The land in Byculla in central Mumbai is part of the assets identified as surplus under the BIFR-sanctioned scheme.
Mafatlal Industries has been trying to sell this land for quite some time, but the plan hit a road block in 2010 due to the uncertainty surrounding rights for additional floors or extra floor space index (FSI) given to builders for building parking bays for the public.

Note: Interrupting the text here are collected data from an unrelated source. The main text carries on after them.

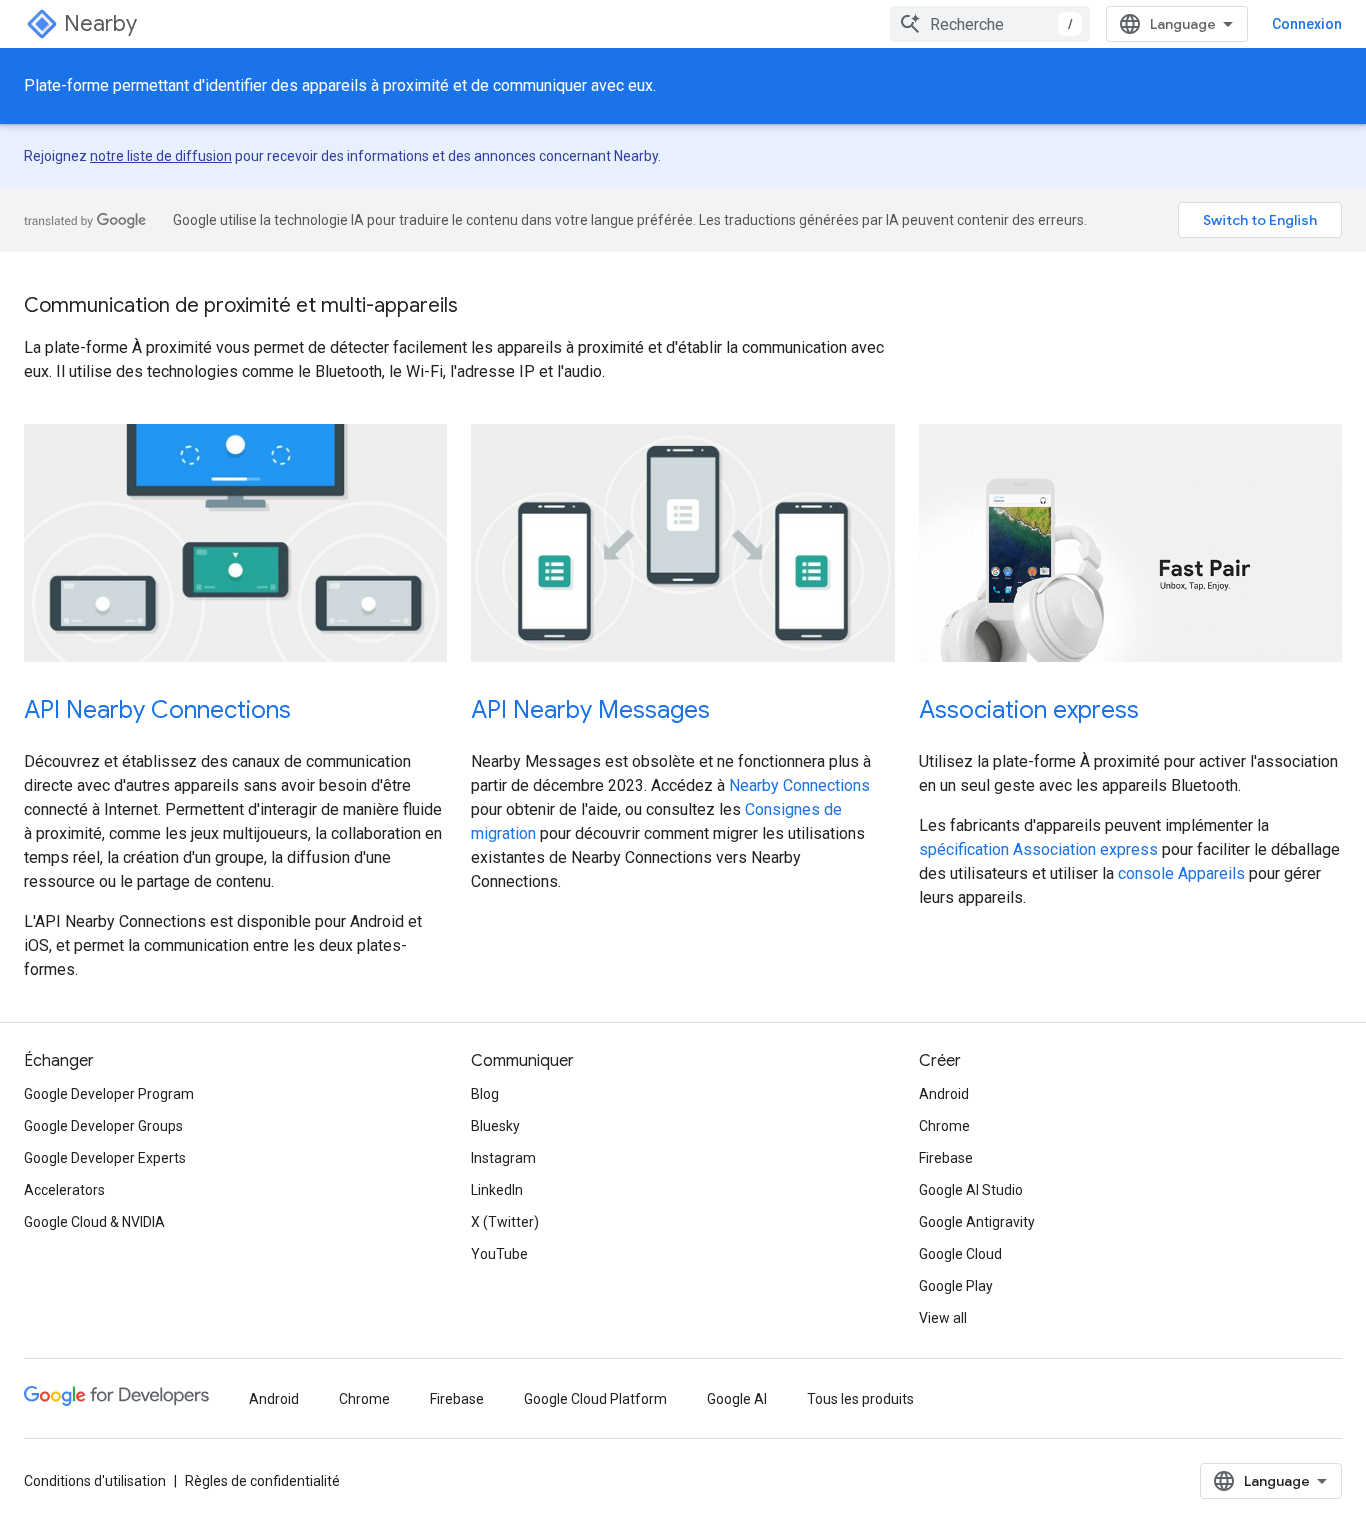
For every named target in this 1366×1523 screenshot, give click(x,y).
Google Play (956, 1286)
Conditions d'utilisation (95, 1481)
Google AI (737, 1399)
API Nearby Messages (590, 710)
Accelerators (64, 1190)
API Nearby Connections (157, 710)
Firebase (946, 1158)
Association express (1029, 710)
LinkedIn (497, 1190)
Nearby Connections (799, 785)
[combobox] (990, 24)
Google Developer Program (109, 1094)
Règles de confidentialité (262, 1481)
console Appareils (1181, 873)
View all (943, 1318)
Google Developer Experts (105, 1158)
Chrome (944, 1126)
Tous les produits (860, 1399)
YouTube (499, 1254)
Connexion (1307, 24)
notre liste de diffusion (161, 156)
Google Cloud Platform (595, 1399)
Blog (485, 1094)
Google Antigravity (977, 1222)
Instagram (503, 1158)
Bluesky (495, 1126)
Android (944, 1094)
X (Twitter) (505, 1222)
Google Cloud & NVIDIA (94, 1222)
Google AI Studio (971, 1190)
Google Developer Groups (103, 1126)
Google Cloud (960, 1254)
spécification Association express (1038, 849)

FSI is the ratio of the total floor area of buildings at a certain location to the size of the land of that location.
In the past two years, the state government and developmental agencies such as the Mumbai Metropolitan Region Development Authority doled out extra FSI to realty developers who provided for public parking bays in south and central Mumbai where real estate costs about Rs 20,000-35,000 per sq. ft or more.
In March, the state government had asked the Brihanmumbai Municipal Corporation (BMC) to reconsider giving extra FSI in return for parking bays.
Since 2009, the FSI incentive has led to the creation of parking spaces for 23,000 cars in Mumbai in lieu of 7.36 million sq. ft of additional construction rights given to builders, a BMC study said.
The cancellation of additional FSI for parking bays rerated the property prices in Mumbai.
Imran Shaikh, associate director (transaction services), KPMG India, said: “Uncertainty over the parking scheme has a direct impact on the total saleable area, thereby impacting the land price developers are willing to pay.”
The reserve price of the Mafatlal Industries land deal has been brought down to Rs 700 crore from Rs 1,110 crore, said a person whose firm had invested in Sunteck Reality.
“Residential and commercial property prices which went up too quickly in the past two years are softening,” said Anshul Jain, chief executive of DTZ International Property Advisers Pvt. Ltd, a realty consultant. “In the commercial sector, while the demand is up, there is an oversupply. As a result, the prices will be flat over the next year or so.”
Based on the audited accounts of Mafatlal Industries as on 31 May, the net worth of the company has turned positive.
The total capacity of two mills, located at Navsari (near Surat) and Nadiad (near Ahmedabad), is 85,000 metres per day, says the firm’s website.
On 13 September, the company informed the Bombay Stock Exchange that it has de-registered from BIFR. On Wednesday, it closed at Rs 201, up 0.63%, while the Sensex rose 2.25%.